> What is expected
Repeat the entries beneath in their entirety, precisely as given.

> Source data

⟨

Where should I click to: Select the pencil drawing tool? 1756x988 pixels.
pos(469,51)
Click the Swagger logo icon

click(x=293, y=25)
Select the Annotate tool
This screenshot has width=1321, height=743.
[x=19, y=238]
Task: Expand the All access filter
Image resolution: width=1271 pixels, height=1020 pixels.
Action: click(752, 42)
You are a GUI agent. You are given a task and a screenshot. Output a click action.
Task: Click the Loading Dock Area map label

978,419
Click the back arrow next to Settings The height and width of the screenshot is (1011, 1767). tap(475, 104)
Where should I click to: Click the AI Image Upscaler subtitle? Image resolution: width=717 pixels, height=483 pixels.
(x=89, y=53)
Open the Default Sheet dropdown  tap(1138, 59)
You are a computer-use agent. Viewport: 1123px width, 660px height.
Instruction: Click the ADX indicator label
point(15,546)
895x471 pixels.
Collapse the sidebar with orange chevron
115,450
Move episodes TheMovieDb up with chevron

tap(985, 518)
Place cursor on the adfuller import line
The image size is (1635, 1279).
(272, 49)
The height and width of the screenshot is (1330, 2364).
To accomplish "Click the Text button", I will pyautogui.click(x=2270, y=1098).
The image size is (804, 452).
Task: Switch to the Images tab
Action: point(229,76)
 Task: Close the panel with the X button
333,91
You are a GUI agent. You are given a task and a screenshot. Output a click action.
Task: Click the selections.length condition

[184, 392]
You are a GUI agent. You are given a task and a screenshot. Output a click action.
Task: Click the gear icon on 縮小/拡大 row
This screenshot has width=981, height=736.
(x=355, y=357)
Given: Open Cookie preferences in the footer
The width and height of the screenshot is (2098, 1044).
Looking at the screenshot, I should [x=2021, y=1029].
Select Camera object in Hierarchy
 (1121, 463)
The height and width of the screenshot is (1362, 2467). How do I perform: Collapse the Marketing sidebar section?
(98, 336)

⟩

> Worked solution
Where should I click to: Select the pencil drawing tool? 1756x988 pixels.
pos(469,51)
Click the Swagger logo icon

click(x=293, y=25)
Select the Annotate tool
This screenshot has width=1321, height=743.
[x=19, y=238]
Task: Expand the All access filter
Image resolution: width=1271 pixels, height=1020 pixels.
Action: click(752, 42)
You are a GUI agent. You are given a task and a screenshot. Output a click action.
Task: Click the Loading Dock Area map label

978,419
Click the back arrow next to Settings The height and width of the screenshot is (1011, 1767). tap(475, 104)
Where should I click to: Click the AI Image Upscaler subtitle? Image resolution: width=717 pixels, height=483 pixels.
(x=89, y=53)
Open the Default Sheet dropdown  tap(1138, 59)
You are a computer-use agent. Viewport: 1123px width, 660px height.
Instruction: Click the ADX indicator label
point(15,546)
895x471 pixels.
Collapse the sidebar with orange chevron
115,450
Move episodes TheMovieDb up with chevron

tap(985, 518)
Place cursor on the adfuller import line
The image size is (1635, 1279).
(272, 49)
The height and width of the screenshot is (1330, 2364).
To accomplish "Click the Text button", I will pyautogui.click(x=2270, y=1098).
The image size is (804, 452).
Task: Switch to the Images tab
Action: point(229,76)
 Task: Close the panel with the X button
333,91
You are a GUI agent. You are given a task and a screenshot. Output a click action.
Task: Click the selections.length condition

[184, 392]
You are a GUI agent. You are given a task and a screenshot. Output a click action.
Task: Click the gear icon on 縮小/拡大 row
This screenshot has width=981, height=736.
(x=355, y=357)
Given: Open Cookie preferences in the footer
The width and height of the screenshot is (2098, 1044).
Looking at the screenshot, I should [x=2021, y=1029].
Select Camera object in Hierarchy
 (1121, 463)
The height and width of the screenshot is (1362, 2467). How do I perform: Collapse the Marketing sidebar section?
(98, 336)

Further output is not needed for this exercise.